PAGE EXTRACT:
------
- Phase Two – Q-Learning Autonomy: Integrate and tune the Q-learning algorithm so that the robot moves autonomously, avoids obstacles, and adapts its motion based on environmental feedback.
- Phase Three – Multi-Robot Coordination: Scale to multiple RAY units that communicate and coordinate, laying the groundwork for swarm behaviors and emergent group dynamics.
Future Work
- Body Miniaturization: Explore more compact, high-torque motors and batteries to reduce internal volume.
- Robust Waterproofing: Improve sealing using O-rings and epoxy potting for all pass-throughs, enabling reliable long-term deployment.
- Enhanced Pectoral Fins: Add additional fin degrees of freedom to unlock more agile and realistic manta-ray maneuvers.
- Swarm Intelligence: Extend Q-learning to multi-agent settings for schooling behaviors, such as alignment, cohesion, and collision avoidance.
Prototype Images
Version 1
Version 2
References
References are formatted in IEEE style and include biological, robotics, and biomimetic propulsion literature that inform the design of the RAY robot, along with practical resources for manta ray–inspired prototypes and standards for testing autonomous systems.
- K. H. Low, “Model and parametric study of modular undulating fin rays for fish robots,” Mechanism and Machine Theory, vol. 44, no. 3, pp. 615–632, Mar. 2009.
- J. T. Schaefer and A. P. Summers, “Batoid wing skeletal structure: Novel morphologies, mechanical implications, and phylogenetic patterns,” Journal of Morphology, vol. 264, no. 3, pp. 298–313, Jun. 2005.
- A. K. Jayasankar, “Structural modeling and computational mechanics of stingray inspired tesserae,” Ph.D. dissertation, Fakultät III – Prozesswissenschaften, Technische Universität Berlin, Berlin, Germany, 2019.
- F. E. Fish, C. M. Schreiber, K. W. Moored, G. Liu, H. Dong, and H. Bart-Smith, “Hydrodynamic performance of aquatic flapping: Efficiency of underwater flight in the manta,” Aerospace, vol. 3, no. 3, pp. 2–24, Jul. 2016, Art. no. 20.
- Q. Liu et al., “A manta ray robot with soft material based flapping wing,” Journal of Marine Science and Engineering, vol. 10, no. 7, Art. no. 962, Jul. 2022.
- O. Paff, “Building a Manta Ray Robot,” YouTube. Available: https://www.youtube.com/watch?v=vEpUk1kyOjo. Accessed Nov. 15, 2025.
About Us
RAY is an EE 476C capstone project conducted at Northern Arizona University’s Steve Sanghi College of Engineering within the School of Informatics, Computing, and Cyber Systems. Our multidisciplinary team brings together interests in power electronics, biomimicry, embedded systems, and artificial intelligence to develop an underwater manta ray inspired robot that can eventually behave as part of a coordinated swarm.
------
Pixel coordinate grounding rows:

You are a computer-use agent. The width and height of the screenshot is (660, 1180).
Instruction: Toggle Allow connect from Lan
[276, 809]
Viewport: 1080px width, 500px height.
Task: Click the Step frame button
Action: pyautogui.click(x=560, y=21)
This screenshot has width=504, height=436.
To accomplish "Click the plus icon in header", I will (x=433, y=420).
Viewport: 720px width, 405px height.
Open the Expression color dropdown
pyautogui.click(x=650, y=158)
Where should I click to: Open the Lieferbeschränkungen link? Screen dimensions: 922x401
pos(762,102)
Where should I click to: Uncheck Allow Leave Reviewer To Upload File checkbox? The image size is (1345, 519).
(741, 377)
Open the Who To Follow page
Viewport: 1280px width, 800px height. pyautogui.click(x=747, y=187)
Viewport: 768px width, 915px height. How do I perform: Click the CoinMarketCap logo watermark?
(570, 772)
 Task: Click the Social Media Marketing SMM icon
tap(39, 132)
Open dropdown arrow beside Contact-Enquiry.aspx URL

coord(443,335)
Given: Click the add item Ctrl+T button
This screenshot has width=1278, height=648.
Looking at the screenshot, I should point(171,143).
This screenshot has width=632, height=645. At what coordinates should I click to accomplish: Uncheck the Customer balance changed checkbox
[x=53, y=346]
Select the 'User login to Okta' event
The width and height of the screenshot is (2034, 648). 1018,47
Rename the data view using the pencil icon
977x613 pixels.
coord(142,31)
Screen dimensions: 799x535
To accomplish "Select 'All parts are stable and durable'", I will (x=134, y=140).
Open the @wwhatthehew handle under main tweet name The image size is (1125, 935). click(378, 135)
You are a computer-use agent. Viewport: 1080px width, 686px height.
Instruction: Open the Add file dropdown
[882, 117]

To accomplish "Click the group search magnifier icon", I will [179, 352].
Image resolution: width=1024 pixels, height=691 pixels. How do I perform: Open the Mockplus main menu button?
------
SET OF TASKS:
1) Summarize the RAY robot page in exactly two sentences.
2) Rewrite the RAY robot page starting with "- Phase Three" and going on through "realistic manta-ray maneuvers.", with "high-torque" replaced by "high-efficiency".
3) Carry the RAY robot page forward from its final sentence.

OUTPUTS FOR THE TASKS:
1) RAY, an EE 476C capstone project at Northern Arizona University, is an underwater manta ray inspired robot whose later phases add Q-learning autonomy and coordination among multiple units. Planned future work covers a more compact body, stronger waterproofing, more pectoral fin degrees of freedom, and multi-agent Q-learning for schooling behaviors, and the page lists IEEE-style references from biological, robotics, and biomimetic propulsion literature.

2)
- Phase Three – Multi-Robot Coordination: Scale to multiple RAY units that communicate and coordinate, laying the groundwork for swarm behaviors and emergent group dynamics.
Future Work
- Body Miniaturization: Explore more compact, high-efficiency motors and batteries to reduce internal volume.
- Robust Waterproofing: Improve sealing using O-rings and epoxy potting for all pass-throughs, enabling reliable long-term deployment.
- Enhanced Pectoral Fins: Add additional fin degrees of freedom to unlock more agile and realistic manta-ray maneuvers.

3)
Team Members
Zaley Hart
Coordinates overall system design, integration of electrical subsystems, and alignment of the project with sponsor requirements. Ensures deadlines are being met, stepping in where needed.
Brizia Chavez
Ensures clear communication between the client and capstone team, guaranteeing that project requirements are met accurately. Supports development of the Q-learning algorithm.
Brodie Ross
Manages microcontroller selection, firmware development, and communication between sensors, motors, and the learning algorithm.
Tyler Engle
Develops the Q-learning algorithm, defines state and action spaces, and implements reward structures to support autonomous navigation and obstacle avoidance.
Jeremy Juwaman
Designs the wing structure and mobility. Manages power system design, evaluates energy usage, and ensures RAY can operate for extended periods during experiments.
Chris Starling
Leads body design, aquatic testing, data collection, and performance evaluation to validate RAY’s locomotion, stability, and learning behaviors.
Acknowledgements
We would like to give a special thanks to Dr. Carlo daCunha and the C-Lab at Northern Arizona University for sponsoring and supporting the RAY capstone project.
Dr. Carlo daCunha
Dr. daCunha is an Assistant Professor of Electrical and Computer Engineering at Northern Arizona University. He completed his postdoctoral work in Physics at McGill University and earned his Ph.D. in Electrical Engineering from Arizona State University. His research explores complex systems and swarm robotics, and he contributes to the project through his expertise in robotics, artificial intelligence, and system behavior, providing ongoing guidance and mentorship.